What you will do:
From the entries below, write out exactly the lines between the line holding "109/5/19 口罩數量公告 (272, 759)" and the line holding "Travel Health Advice for Armenia from Canada", inclusive, excluding any pictures.

The input:
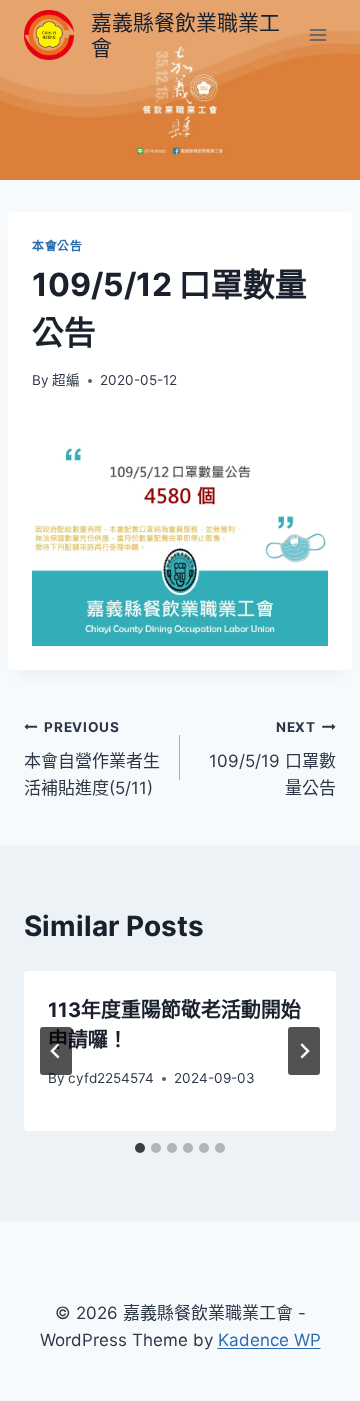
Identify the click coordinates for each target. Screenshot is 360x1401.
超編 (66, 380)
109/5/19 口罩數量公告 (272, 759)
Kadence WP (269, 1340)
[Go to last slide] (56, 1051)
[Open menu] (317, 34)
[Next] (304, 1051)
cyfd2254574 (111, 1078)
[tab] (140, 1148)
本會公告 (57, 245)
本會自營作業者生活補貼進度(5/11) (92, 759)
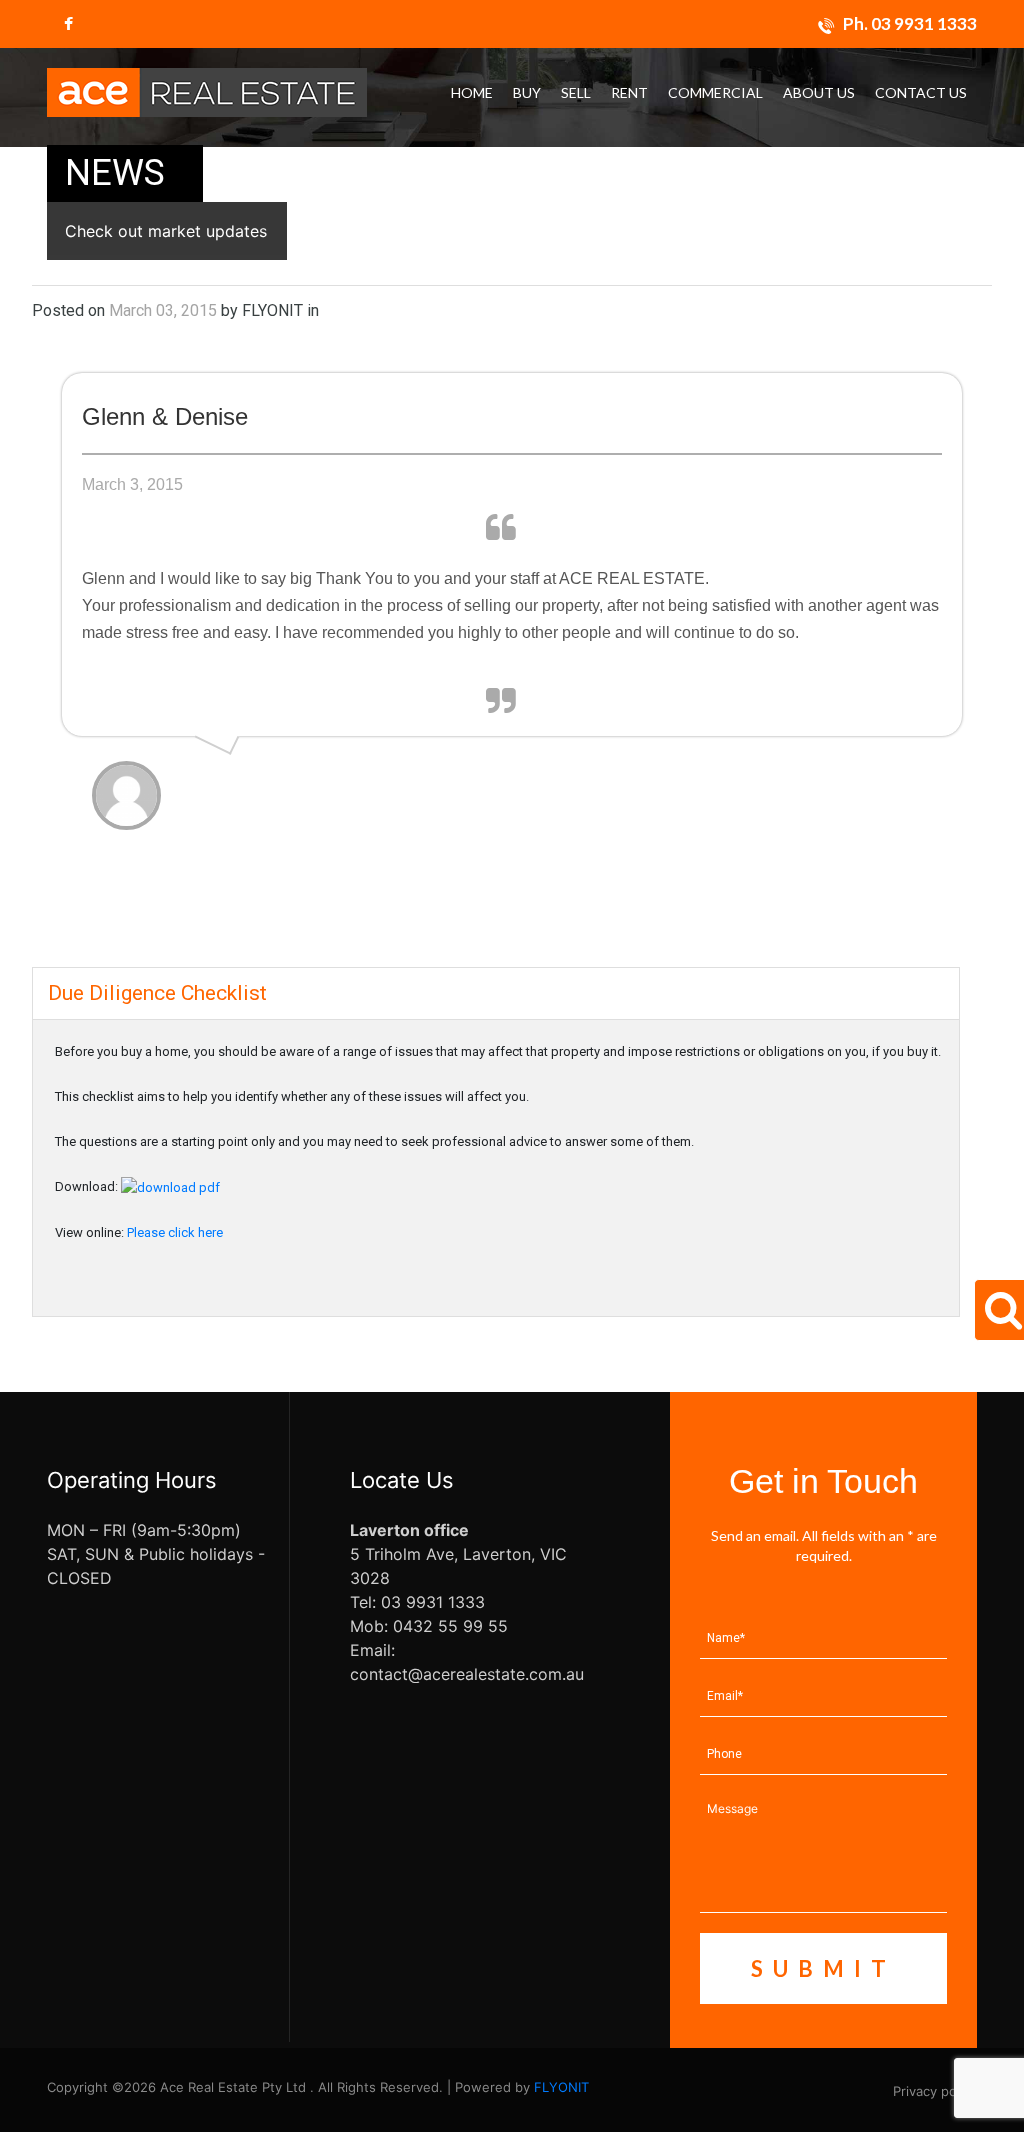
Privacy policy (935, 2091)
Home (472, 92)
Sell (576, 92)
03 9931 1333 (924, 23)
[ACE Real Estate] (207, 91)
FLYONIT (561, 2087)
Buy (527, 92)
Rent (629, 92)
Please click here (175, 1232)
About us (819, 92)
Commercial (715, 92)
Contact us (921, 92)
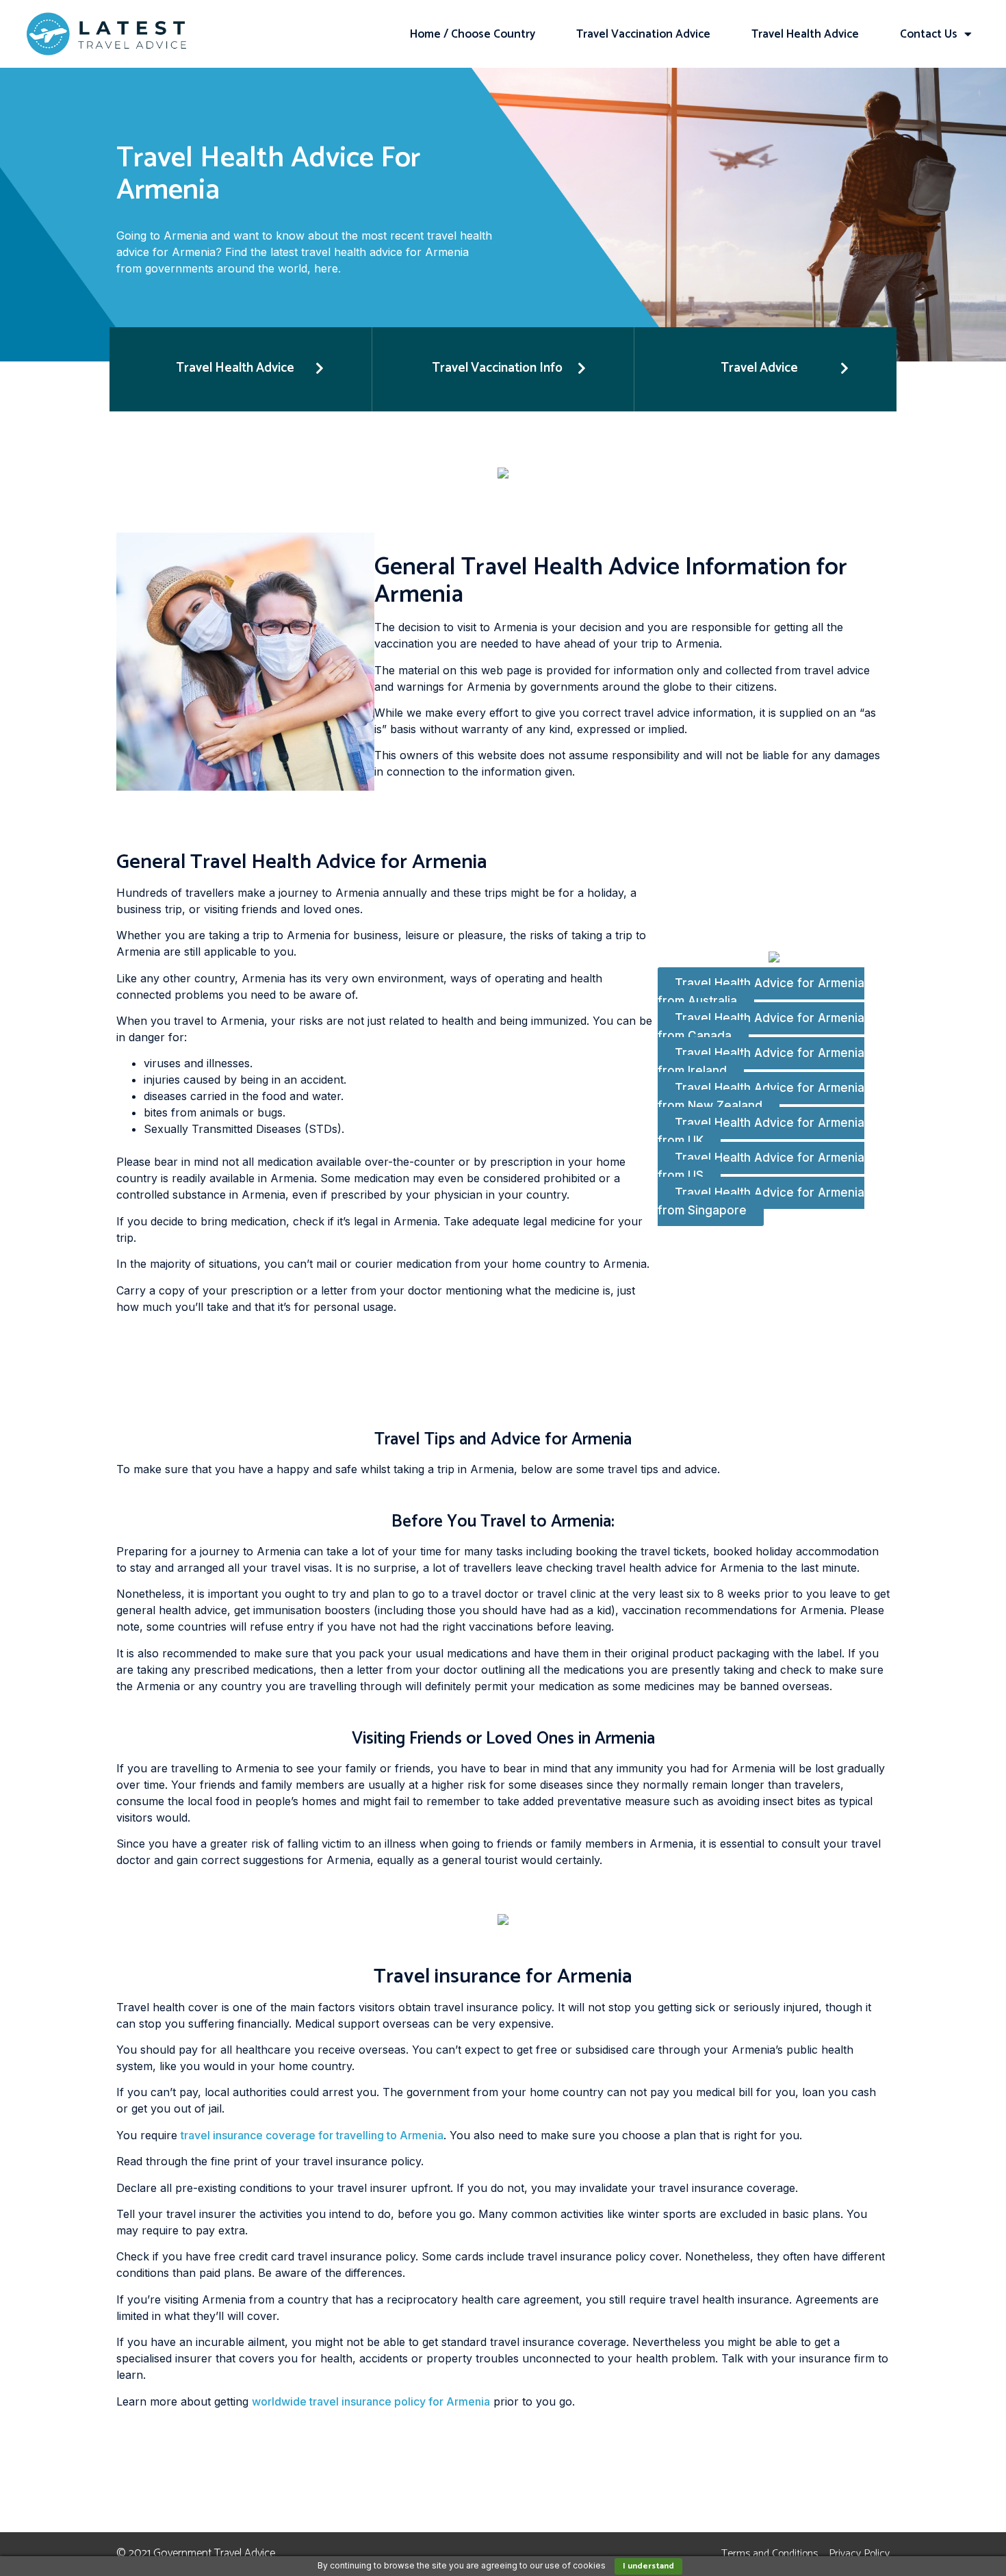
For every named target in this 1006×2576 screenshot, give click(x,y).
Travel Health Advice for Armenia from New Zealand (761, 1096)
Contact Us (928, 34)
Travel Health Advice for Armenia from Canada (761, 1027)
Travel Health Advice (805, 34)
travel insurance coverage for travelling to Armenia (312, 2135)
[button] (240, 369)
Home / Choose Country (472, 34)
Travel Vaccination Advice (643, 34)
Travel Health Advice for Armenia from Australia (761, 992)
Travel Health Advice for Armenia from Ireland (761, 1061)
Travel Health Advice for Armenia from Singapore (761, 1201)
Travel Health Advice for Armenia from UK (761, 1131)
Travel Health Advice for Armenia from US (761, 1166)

Output for this exercise:
109/5/19 口罩數量公告 (272, 759)
Kadence WP (269, 1340)
[Go to last slide] (56, 1051)
[Open menu] (317, 34)
[Next] (304, 1051)
cyfd2254574 (111, 1078)
[tab] (140, 1148)
本會公告 (57, 245)
本會自營作業者生活補貼進度(5/11) (92, 759)
Privacy policy (935, 2091)
Home (472, 92)
Sell (576, 92)
03 9931 1333 (924, 23)
[ACE Real Estate] (207, 91)
FLYONIT (561, 2087)
Buy (527, 92)
Rent (629, 92)
Please click here (175, 1232)
About us (819, 92)
Commercial (715, 92)
Contact us (921, 92)
For every named target in this 1006×2576 screenshot, give click(x,y).
Travel Health Advice for Armenia from New Zealand (761, 1096)
Contact Us (928, 34)
Travel Health Advice for Armenia from Canada (761, 1027)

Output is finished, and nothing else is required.